----- Provided data -----
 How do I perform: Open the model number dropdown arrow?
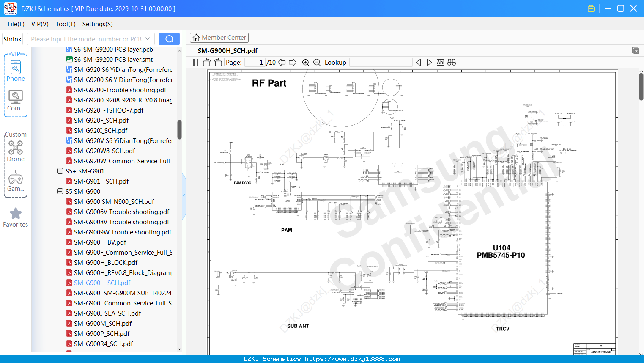click(148, 39)
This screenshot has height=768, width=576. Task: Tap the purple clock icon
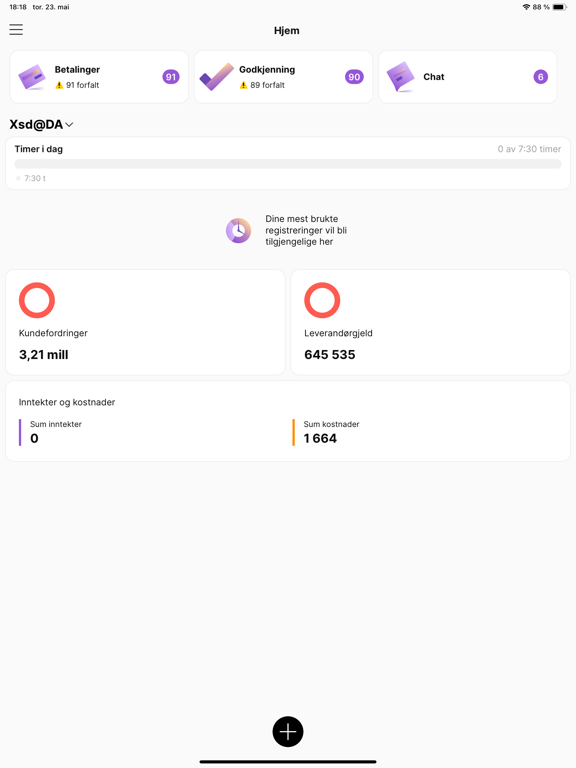point(239,230)
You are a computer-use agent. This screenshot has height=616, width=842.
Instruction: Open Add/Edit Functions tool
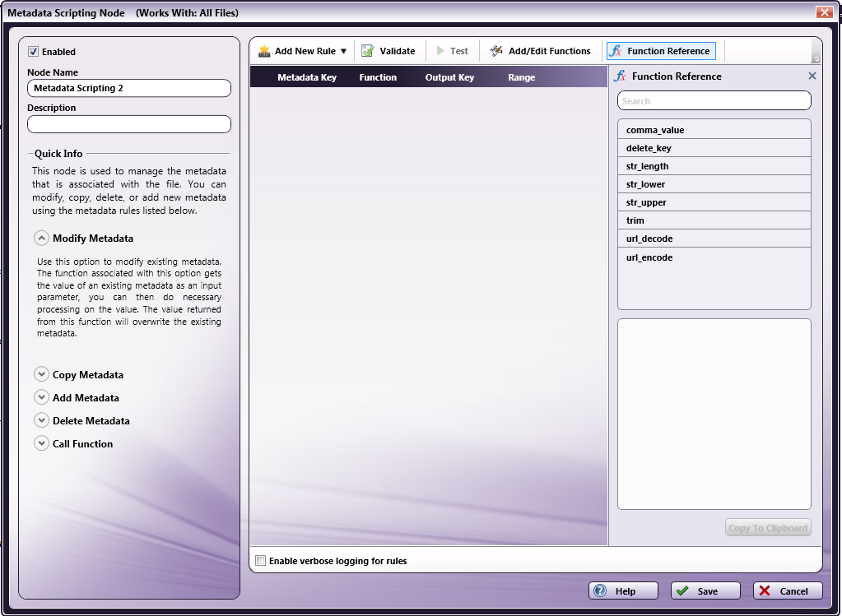(x=541, y=51)
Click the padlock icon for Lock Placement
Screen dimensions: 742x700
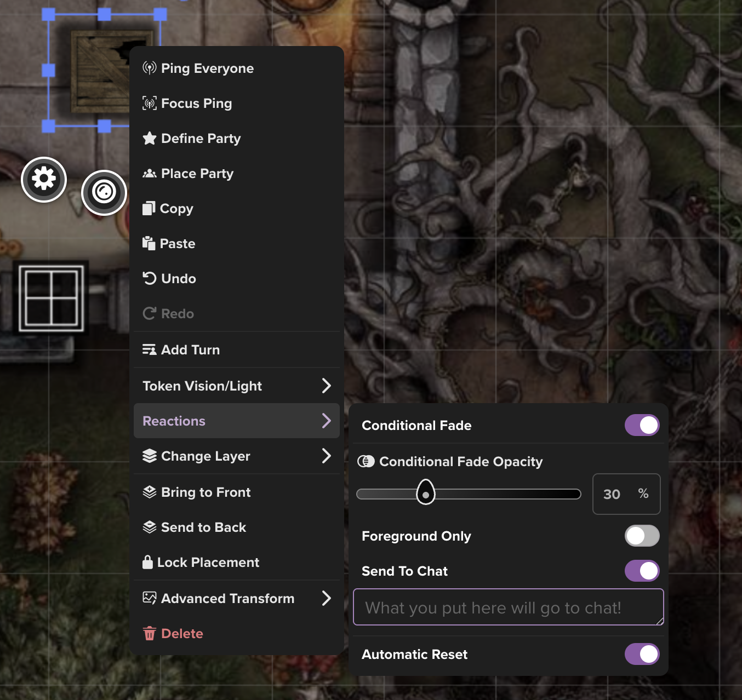(147, 563)
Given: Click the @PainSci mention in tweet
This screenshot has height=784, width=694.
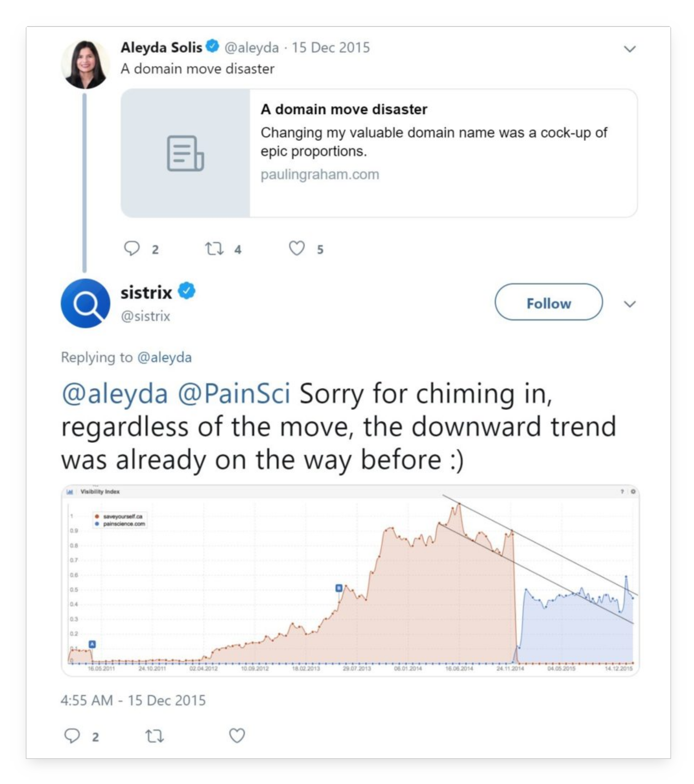Looking at the screenshot, I should [234, 394].
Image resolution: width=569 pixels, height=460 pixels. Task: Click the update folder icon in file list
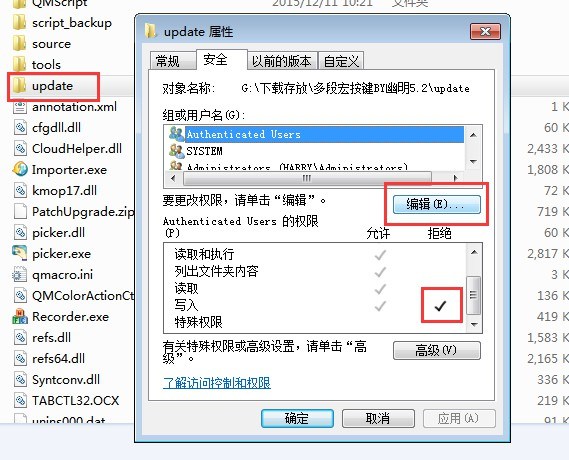19,86
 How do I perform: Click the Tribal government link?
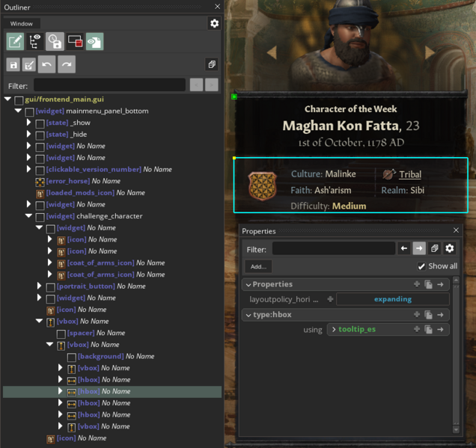409,174
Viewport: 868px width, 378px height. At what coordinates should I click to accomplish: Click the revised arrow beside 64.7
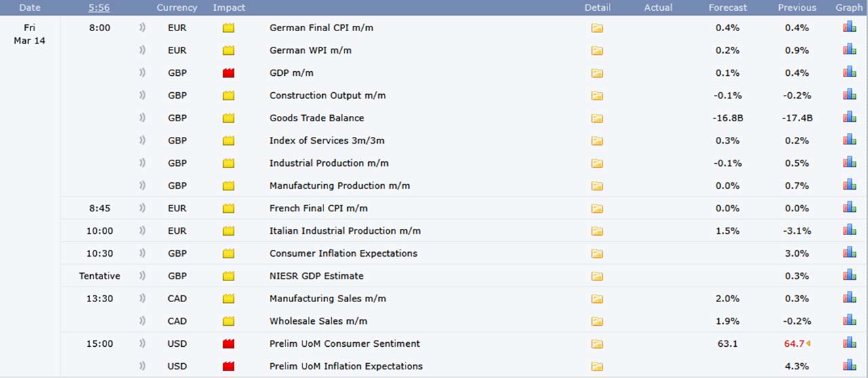tap(808, 343)
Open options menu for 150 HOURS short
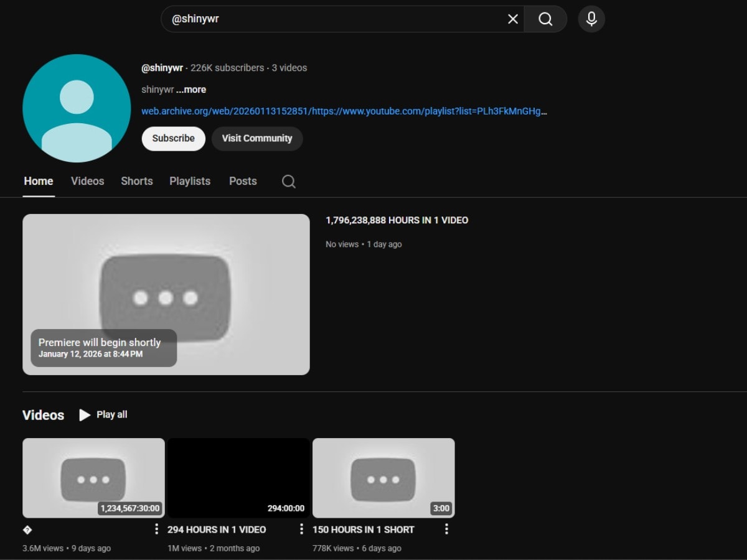747x560 pixels. point(446,529)
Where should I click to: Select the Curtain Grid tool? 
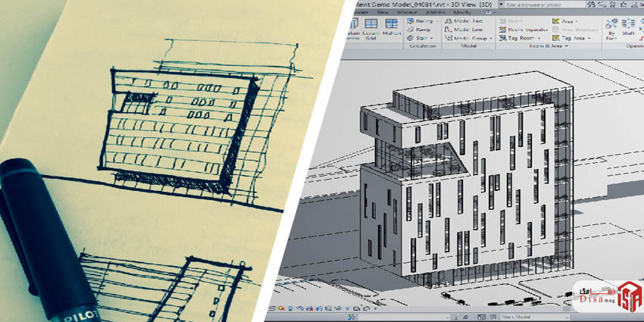371,28
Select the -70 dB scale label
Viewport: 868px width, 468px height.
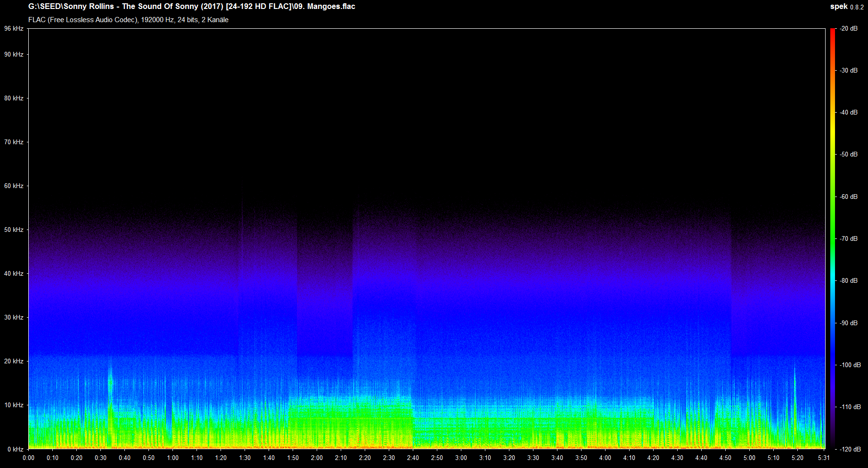tap(849, 239)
-----
Exercise directions —
Copy the listing above verbatim; the pictures it contains are to stay out.

Task response —
 How do I perform: Open the model number dropdown arrow?
click(148, 39)
This screenshot has height=768, width=576. Task: Tap the purple clock icon
point(239,230)
You are a computer-use agent. This screenshot has height=616, width=842.
Instruction: Open Add/Edit Functions tool
(x=541, y=51)
Click the padlock icon for Lock Placement
Screen dimensions: 742x700
(147, 563)
Given: Click the @PainSci mention in tweet
This screenshot has height=784, width=694.
Looking at the screenshot, I should [234, 394].
Image resolution: width=569 pixels, height=460 pixels. Task: Click the update folder icon in file list
19,86
 How do I perform: Click the Tribal government link?
409,174
Viewport: 868px width, 378px height. At what coordinates should I click to accomplish: Click the revised arrow beside 64.7
tap(808, 343)
Open options menu for 150 HOURS short
747x560 pixels. point(446,529)
Where should I click to: Select the Curtain Grid tool? 
371,28
Select the -70 dB scale label
Viewport: 868px width, 468px height.
tap(849, 239)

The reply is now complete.